# Dataset records:
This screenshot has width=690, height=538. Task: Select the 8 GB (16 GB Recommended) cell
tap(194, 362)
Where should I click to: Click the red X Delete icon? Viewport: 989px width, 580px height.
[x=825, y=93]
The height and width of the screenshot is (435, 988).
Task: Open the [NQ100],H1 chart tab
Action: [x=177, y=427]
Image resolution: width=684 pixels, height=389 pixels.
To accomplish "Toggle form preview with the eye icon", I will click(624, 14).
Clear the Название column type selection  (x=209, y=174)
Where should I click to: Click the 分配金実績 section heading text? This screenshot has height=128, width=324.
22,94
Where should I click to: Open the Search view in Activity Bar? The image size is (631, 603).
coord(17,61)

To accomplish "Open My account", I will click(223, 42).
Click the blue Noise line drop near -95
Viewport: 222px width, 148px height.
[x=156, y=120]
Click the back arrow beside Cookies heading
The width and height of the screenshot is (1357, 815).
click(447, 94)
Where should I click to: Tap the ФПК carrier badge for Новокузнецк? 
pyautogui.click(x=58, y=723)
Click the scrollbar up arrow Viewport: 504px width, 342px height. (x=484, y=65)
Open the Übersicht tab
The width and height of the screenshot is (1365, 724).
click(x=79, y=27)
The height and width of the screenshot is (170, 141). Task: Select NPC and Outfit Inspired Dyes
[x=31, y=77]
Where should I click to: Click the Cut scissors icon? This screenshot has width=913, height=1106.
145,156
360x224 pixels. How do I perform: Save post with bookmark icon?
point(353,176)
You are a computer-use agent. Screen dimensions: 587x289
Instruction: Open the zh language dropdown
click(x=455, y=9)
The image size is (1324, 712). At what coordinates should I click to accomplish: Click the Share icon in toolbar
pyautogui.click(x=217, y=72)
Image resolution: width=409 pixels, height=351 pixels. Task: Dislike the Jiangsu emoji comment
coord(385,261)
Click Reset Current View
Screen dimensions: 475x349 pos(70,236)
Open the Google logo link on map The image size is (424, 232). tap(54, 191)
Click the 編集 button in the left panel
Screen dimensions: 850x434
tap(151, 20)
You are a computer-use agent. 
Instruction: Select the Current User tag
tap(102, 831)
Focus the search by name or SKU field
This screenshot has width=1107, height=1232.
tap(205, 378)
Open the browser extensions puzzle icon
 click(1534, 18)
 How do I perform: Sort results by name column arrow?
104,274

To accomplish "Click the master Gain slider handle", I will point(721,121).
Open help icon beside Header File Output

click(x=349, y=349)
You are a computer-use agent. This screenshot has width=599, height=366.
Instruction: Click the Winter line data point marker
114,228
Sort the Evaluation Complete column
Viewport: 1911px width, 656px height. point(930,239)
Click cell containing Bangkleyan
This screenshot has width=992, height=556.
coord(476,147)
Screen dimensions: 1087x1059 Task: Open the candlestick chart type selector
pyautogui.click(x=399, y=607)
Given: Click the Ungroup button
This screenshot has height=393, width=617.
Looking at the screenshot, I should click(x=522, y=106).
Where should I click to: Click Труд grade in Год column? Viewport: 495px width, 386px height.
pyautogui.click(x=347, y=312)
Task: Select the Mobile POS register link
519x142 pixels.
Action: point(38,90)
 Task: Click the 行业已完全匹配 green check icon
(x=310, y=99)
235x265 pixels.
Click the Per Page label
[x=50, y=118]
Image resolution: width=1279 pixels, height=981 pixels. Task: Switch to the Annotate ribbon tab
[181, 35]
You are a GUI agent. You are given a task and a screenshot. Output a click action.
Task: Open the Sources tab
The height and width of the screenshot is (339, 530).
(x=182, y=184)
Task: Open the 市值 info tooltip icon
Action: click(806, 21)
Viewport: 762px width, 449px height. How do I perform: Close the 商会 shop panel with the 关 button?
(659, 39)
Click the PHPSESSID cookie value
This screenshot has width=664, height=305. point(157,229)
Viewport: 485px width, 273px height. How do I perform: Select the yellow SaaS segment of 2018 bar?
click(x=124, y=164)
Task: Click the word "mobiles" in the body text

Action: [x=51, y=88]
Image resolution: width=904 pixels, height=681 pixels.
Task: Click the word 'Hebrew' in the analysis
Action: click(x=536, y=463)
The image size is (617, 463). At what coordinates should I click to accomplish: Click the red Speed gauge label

# Assignment:
Write the material out once more, exactly.

# Answer section:
This screenshot has width=690, height=538. Task: Select the 8 GB (16 GB Recommended) cell
tap(194, 362)
Where should I click to: Click the red X Delete icon? Viewport: 989px width, 580px height.
[x=825, y=93]
The height and width of the screenshot is (435, 988).
Task: Open the [NQ100],H1 chart tab
Action: [x=177, y=427]
Image resolution: width=684 pixels, height=389 pixels.
To accomplish "Toggle form preview with the eye icon", I will click(624, 14).
Clear the Название column type selection  (x=209, y=174)
Where should I click to: Click the 分配金実績 section heading text? This screenshot has height=128, width=324.
22,94
Where should I click to: Open the Search view in Activity Bar? The image size is (631, 603).
coord(17,61)

To accomplish "Open My account", I will click(223, 42).
Click the blue Noise line drop near -95
Viewport: 222px width, 148px height.
[x=156, y=120]
Click the back arrow beside Cookies heading
The width and height of the screenshot is (1357, 815).
click(447, 94)
Where should I click to: Tap the ФПК carrier badge for Новокузнецк? 
pyautogui.click(x=58, y=723)
Click the scrollbar up arrow Viewport: 504px width, 342px height. (x=484, y=65)
Open the Übersicht tab
The width and height of the screenshot is (1365, 724).
click(x=79, y=27)
The height and width of the screenshot is (170, 141). Task: Select NPC and Outfit Inspired Dyes
[x=31, y=77]
Where should I click to: Click the Cut scissors icon? This screenshot has width=913, height=1106.
145,156
360x224 pixels. How do I perform: Save post with bookmark icon?
point(353,176)
You are a computer-use agent. Screen dimensions: 587x289
Instruction: Open the zh language dropdown
click(x=455, y=9)
The image size is (1324, 712). At what coordinates should I click to accomplish: Click the Share icon in toolbar
pyautogui.click(x=217, y=72)
Image resolution: width=409 pixels, height=351 pixels. Task: Dislike the Jiangsu emoji comment
coord(385,261)
Click Reset Current View
Screen dimensions: 475x349 pos(70,236)
Open the Google logo link on map The image size is (424, 232). tap(54, 191)
Click the 編集 button in the left panel
Screen dimensions: 850x434
tap(151, 20)
You are a computer-use agent. 
Instruction: Select the Current User tag
tap(102, 831)
Focus the search by name or SKU field
This screenshot has width=1107, height=1232.
tap(205, 378)
Open the browser extensions puzzle icon
 click(1534, 18)
 How do I perform: Sort results by name column arrow?
104,274

To accomplish "Click the master Gain slider handle", I will point(721,121).
Open help icon beside Header File Output

click(x=349, y=349)
You are a computer-use agent. This screenshot has width=599, height=366.
Instruction: Click the Winter line data point marker
114,228
Sort the Evaluation Complete column
Viewport: 1911px width, 656px height. point(930,239)
Click cell containing Bangkleyan
This screenshot has width=992, height=556.
coord(476,147)
Screen dimensions: 1087x1059 Task: Open the candlestick chart type selector
pyautogui.click(x=399, y=607)
Given: Click the Ungroup button
This screenshot has height=393, width=617.
Looking at the screenshot, I should click(x=522, y=106).
Where should I click to: Click Труд grade in Год column? Viewport: 495px width, 386px height.
pyautogui.click(x=347, y=312)
Task: Select the Mobile POS register link
519x142 pixels.
Action: point(38,90)
 Task: Click the 行业已完全匹配 green check icon
(x=310, y=99)
235x265 pixels.
Click the Per Page label
[x=50, y=118]
Image resolution: width=1279 pixels, height=981 pixels. Task: Switch to the Annotate ribbon tab
[181, 35]
You are a GUI agent. You are given a task and a screenshot. Output a click action.
Task: Open the Sources tab
The height and width of the screenshot is (339, 530).
(x=182, y=184)
Task: Open the 市值 info tooltip icon
Action: click(806, 21)
Viewport: 762px width, 449px height. How do I perform: Close the 商会 shop panel with the 关 button?
(659, 39)
Click the PHPSESSID cookie value
This screenshot has width=664, height=305. point(157,229)
Viewport: 485px width, 273px height. How do I perform: Select the yellow SaaS segment of 2018 bar?
click(x=124, y=164)
Task: Click the word "mobiles" in the body text

Action: [x=51, y=88]
Image resolution: width=904 pixels, height=681 pixels.
Task: Click the word 'Hebrew' in the analysis
Action: click(x=536, y=463)
The image size is (617, 463). At what coordinates should I click to accomplish: Click the red Speed gauge label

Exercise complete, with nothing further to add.